◆ Problems to solve ◆
1. Condense the paragraph of the Bulwark Vault explanation that begins "The primary motivation behind Bulwark Vault" into a short bulleted list, keeping its main facts.
2. Revise the Bulwark Vault explanation starting at "This explanation was" and ending at "the user data.", with "users" swapped for "customers".
3. According to the Bulwark Vault explanation, what key size is used for the AES-GCM keys that encrypt user data on the client?

◆ Selection ◆
^^^^^^^^^^^^^^^^
The primary motivation behind Bulwark Vault is to build a data storage system where the provider of the storage doesn't have access to the data and minimal access to user metadata. It does this by anonymizing most access using a system of login and access keys. The end result is that the provider cannot track users through the data directly provided to it (tracking IPs is a different matter, though).
This explanation was initially written as a blog post, but since that blog is no longer operational I figured this would be a good place to retain the explanations.
The basic foundation of the Vault is the actual data storage. We need our storage to be both private and anonymous, with no direct ties to our users. One easy step in this direction is to encrypt the data with encryption keys that only the client has access to: we can encrypt user data on the client using AES-GCM keys with 256 bits, which is fairly industry standard and securely encrypts the user data.
^^^^^^^^^^^^^^^^
◆ Given information ◆
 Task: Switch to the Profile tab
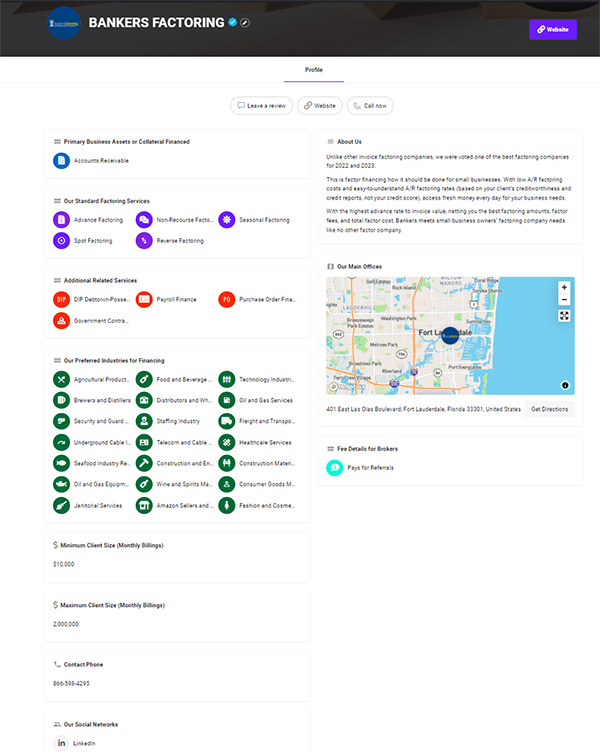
^^^^^^^^^^^^^^^^
◆ Task-by-task results ◆
1.
- Bulwark Vault aims to be a data storage system in which the storage provider has no access to the data and minimal access to user metadata.
- It anonymizes most access through a system of login and access keys.
- As a result, the provider cannot track users through the data given to it, though tracking IPs is a separate issue.

2.
This explanation was initially written as a blog post, but since that blog is no longer operational I figured this would be a good place to retain the explanations.
The basic foundation of the Vault is the actual data storage. We need our storage to be both private and anonymous, with no direct ties to our customers. One easy step in this direction is to encrypt the data with encryption keys that only the client has access to: we can encrypt user data on the client using AES-GCM keys with 256 bits, which is fairly industry standard and securely encrypts the user data.

3. 256 bits.